Первое. Приоритет свободного жизненного стиля и его художественных выражений (сопровождения) над рассудочными идеологемами и жесткой понятийной дисциплиной.
Второе. Контркультура вдохновляется не идеологическими абстракциями, а практической моралью. Причем базисной ценностью всех практик объявляется и культивируется естественность и ее аналоги-псевдонимы (скажем, «искренность» у одного из первых советских спикеров нового веяния, Владимира Померанцева). Авторские интерпретации естественности могли быть самыми разными, но очевидны ее постоянные антиподы – насилие, принуждение, война, террор, деспотизм, лицемерие. Как замечал Кнабе по поводу аналогичного явления, рока, главное в нем – это «нравственная позиция и тип существования, „неписаный кодекс чести“; что основой этого кодекса является противостояние: „Я против них, кто бы они ни были“, и чувство среды: „Есть они и есть мы“; <…> противостояние это носит не социальный или политический, даже, скорее, не идеологический, а экзистенциальный характер» [50; 20—21].
Третье. Выражение жизненного стиля контркультуры – это искусство особого рода, возникшее в СССР и в Польше, по сути вполне оригинальное и отделенное, обособленное от того, что считает искусством истеблишмент и что определено таковым в искусствоведческом талмудизме: новый художественный синтез, искусство на грани поэзии и музыки, усвоенных потому что они для контркультурного художника наиболее «естественны», внерациональны и в итоге личностны.

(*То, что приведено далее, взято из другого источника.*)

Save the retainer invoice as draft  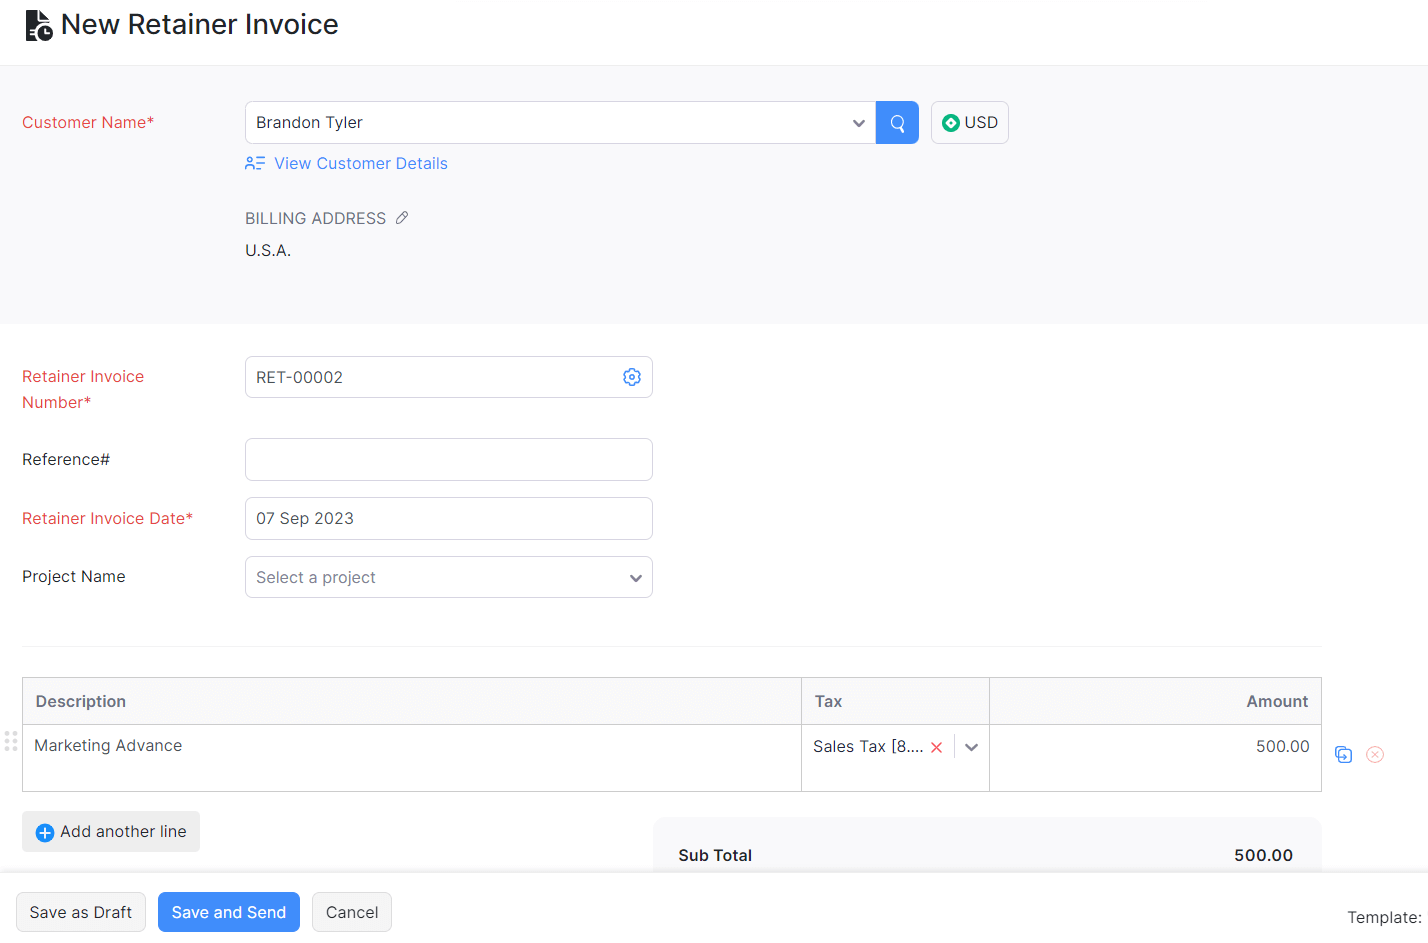click(80, 912)
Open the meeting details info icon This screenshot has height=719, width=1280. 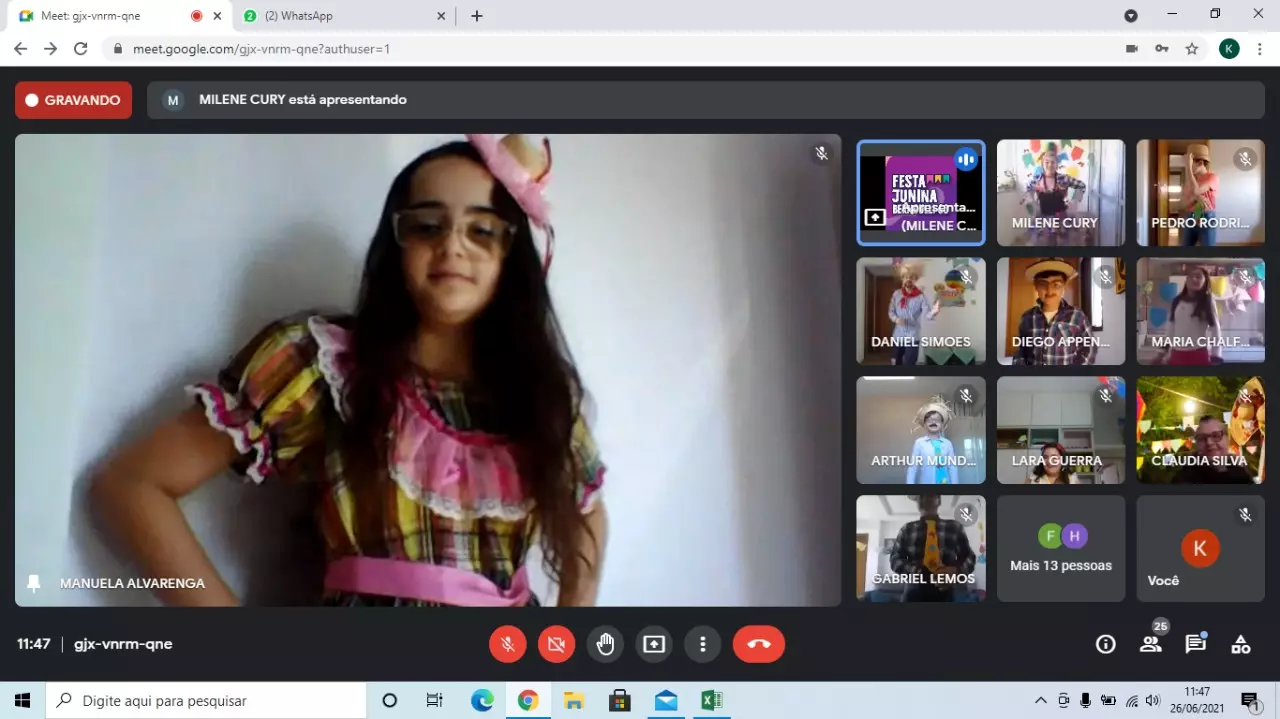point(1105,644)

В том числе – «искусство авторской песни». Это не певшие и помимо всякого контркультурного контекста Брассенс, Брель, Пиаф, Монтан или Коэн и другие американцы с их особой демократической культурой, органическими связями с местной демократической традицией.
Четвертое. Это искусство, зачастую значимое не столько как самодостаточный, завершенный артефакт, сколько как повод для коммуникации (что в принципе свойственно, как известно, актуальному искусству второй половины нашего времени и второй половины ХХ века вообще). Тесно связанное с жизненным стилем, оно тяготеет к живой коммуникации (хэппенингу), к неформальному общению, чаще – к кружковой локальности, чем к глобализму. Его инструмент – гитара, чтобы петь в небольшой компании, среди друзей, в гостях). Это создает метко охарактеризованную Кнабе (с отсылкой к стихотворению Юлия Кима «Московские кухни», 1988) атмосферу неформального общения: «самодеятельный туризм по красотам русской природы, по полуразрушенным монастырям и церквам, бесконечные вечера столь же самодеятельной поэзии и песни, дискуссионные клубы «физиков» и «лириков» в наполовину освободившихся от завесы секретности академгородках – Обнинске и Протвине, Пущине и Черноголовке, знаменитые московские кухни в дешевых окраинных жилищных кооперативах, где «магнитофон системы «Яуза» до четырех утра хрипит что-то недозволенное, и студенческие общежития, где бушует новая и молодая демократическая кровь» [50; 1045].